It was a brief verbal exchange that spoke volumes. By a burned-out car that still smouldered, its blackened bonnet strewn with broken bottles that the night before had been fashioned into lethal Molotov cocktails and hurled at police officers, the pair stood face to face, only inches apart. One, grey-haired and balding, 6ft 4in with a distinctly age-stooped gait, folded his arms across his chest and narrowed his eyes in a flinty glare. The other, a swaggering teenager in a hoodie, his face swathed in a Manchester United scarf to conceal his identity, stared straight back. "Shove off, old man," he said mockingly. "Sure, you sold out your community. Just so that the likes of Gerry Adams and Martin McGuinness could parade about in posh suits and sit up in Stormont. What do they care about the Ardoyne now? You lot don't speak for us any more. Why don't you just f––– off.''
It wasn't the response the older man, Bobby Storey, had expected. Nor the reaction to which he was accustomed. Storey, a veteran IRA man, a legendary godfather of terror in the nationalist heartland of north Belfast, is not a man many would challenge.
Known in paramilitary parlance as "The Enforcer", Storey served 18 years for gun attacks on the Army. In 1983 he was among 38 Provisionals who escaped from Northern Ireland's Maze prison – the largest jailbreak in British history. Maudlin republican ballads eulogise his terrorist exploits, and his portrait glares down from the gable walls of republican west Belfast.
In short, among the nationalist community, when Bobby Storey, in his trademark low, menacing voice, says jump, the required response is: "How high?"

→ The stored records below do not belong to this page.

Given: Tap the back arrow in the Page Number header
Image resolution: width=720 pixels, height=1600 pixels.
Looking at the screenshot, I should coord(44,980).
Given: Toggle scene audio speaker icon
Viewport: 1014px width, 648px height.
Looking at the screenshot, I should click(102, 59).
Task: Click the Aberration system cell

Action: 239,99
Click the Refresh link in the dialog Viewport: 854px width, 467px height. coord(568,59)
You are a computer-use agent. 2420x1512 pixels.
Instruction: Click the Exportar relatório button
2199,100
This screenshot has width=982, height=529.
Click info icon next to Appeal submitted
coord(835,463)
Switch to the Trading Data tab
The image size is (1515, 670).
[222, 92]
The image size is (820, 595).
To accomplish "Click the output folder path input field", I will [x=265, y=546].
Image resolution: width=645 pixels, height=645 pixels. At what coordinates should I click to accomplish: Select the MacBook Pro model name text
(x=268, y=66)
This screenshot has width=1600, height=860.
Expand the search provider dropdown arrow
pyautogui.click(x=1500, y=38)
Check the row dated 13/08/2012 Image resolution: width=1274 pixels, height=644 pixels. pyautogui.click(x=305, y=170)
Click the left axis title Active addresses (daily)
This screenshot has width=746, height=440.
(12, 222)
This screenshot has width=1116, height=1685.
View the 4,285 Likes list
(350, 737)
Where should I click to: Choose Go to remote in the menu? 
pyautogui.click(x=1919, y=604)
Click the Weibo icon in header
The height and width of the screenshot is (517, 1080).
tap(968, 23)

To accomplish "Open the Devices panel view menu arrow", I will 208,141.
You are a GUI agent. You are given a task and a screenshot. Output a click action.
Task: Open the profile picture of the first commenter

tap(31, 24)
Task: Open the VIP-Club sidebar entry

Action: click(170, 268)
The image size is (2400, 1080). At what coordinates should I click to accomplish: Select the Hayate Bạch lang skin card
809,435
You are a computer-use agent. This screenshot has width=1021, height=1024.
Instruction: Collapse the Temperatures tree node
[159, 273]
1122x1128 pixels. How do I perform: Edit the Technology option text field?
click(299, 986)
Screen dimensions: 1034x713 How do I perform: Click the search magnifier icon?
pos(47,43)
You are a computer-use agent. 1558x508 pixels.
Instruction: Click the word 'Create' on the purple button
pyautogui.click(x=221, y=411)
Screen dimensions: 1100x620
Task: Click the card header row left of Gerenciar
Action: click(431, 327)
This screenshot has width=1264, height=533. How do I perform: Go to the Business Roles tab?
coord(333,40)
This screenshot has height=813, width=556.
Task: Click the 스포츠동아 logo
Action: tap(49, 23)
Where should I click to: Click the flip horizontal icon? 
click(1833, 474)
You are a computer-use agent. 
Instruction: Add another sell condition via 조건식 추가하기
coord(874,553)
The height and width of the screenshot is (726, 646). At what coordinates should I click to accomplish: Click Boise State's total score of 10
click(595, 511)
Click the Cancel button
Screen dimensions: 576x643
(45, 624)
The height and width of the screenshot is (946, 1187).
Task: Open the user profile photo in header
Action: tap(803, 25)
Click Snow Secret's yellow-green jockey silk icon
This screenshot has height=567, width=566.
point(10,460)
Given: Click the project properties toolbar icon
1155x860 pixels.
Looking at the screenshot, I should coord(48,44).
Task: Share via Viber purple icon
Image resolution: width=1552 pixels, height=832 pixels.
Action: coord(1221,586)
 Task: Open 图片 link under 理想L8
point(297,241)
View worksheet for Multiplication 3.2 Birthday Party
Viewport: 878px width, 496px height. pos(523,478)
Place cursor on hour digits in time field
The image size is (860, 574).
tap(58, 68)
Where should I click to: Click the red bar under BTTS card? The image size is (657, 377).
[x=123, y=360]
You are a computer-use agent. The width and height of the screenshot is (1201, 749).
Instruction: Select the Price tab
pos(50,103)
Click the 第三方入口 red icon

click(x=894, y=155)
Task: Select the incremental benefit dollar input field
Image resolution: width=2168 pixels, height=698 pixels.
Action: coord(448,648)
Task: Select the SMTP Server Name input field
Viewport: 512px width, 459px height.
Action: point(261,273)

Here, however, in the riot-scarred streets of Ardoyne, the young pretender in his hoodie and mask was far from intimidated. All week he had led locals, some as young as eight, in pitched battles against the police – hurling stones, bricks and home-made grenades.
Bristling with bravado, he jabbed a stubby finger into Storey's chest and told him: "We rule our own roost here, Storey. Back off. Nobody cares what you think."
This was not just the common confrontation of age and youth one witnesses in Northern Ireland's tribal sectarian strongholds. Instead this was the IRA's dissident offspring telling the veteran forefathers of Northern Ireland's Troubles that they no longer commanded respect. That their word was no longer law. That the day to which Sinn Féin's time-honoured slogan, Tiocfaidh ár lá ("Our day will come") refers had been and gone – and a new generation are preparing to have theirs.
Today, the republican men of violence who orchestrated the terror campaign that punctuated the Seventies and Eighties are respected ministers and MLAs (Members of the Legislative Assembly) in the Province's fledgling government. The men of war now speak the language of peace. Except the dissidents are not listening. And it is the shadowy "new-style" IRA who have whipped up passions among disaffected youngsters in north Belfast, where unemployment is still high and allegiances to a 32-county united Ireland are still an impassioned aim.
Leaders from the Real and Continuity IRA run regular training camps in counties Louth and Monaghan in Eire, where a new generation of terrorists eagerly learn the lessons and logistics of terrorism. As one senior security source points out: "We know the IRA dissidents are plotting a major bombing campaign to derail the peace process. And to do that they need to win over hearts and minds in the nationalist community. So they've come into Ardoyne to ferment unrest and dissent.
"Intelligence chiefs have warned ministers that splinter groups like the Real and Continuity IRA are on the verge of a wave of killings. We believe a new generation of republican fanatics are planning a campaign. The hardcore are in their twenties and they are building bombs from designs pioneered by the PIRA. Recent bombings, like the bridge at Cullyhanna, show they are overcoming their technical problems with detonators. Our big fear is an attempt to emulate the 1984 Brighton bomb attack. And those preparing for the Conservative conference in Birmingham in October have factored the threat into their security preparations."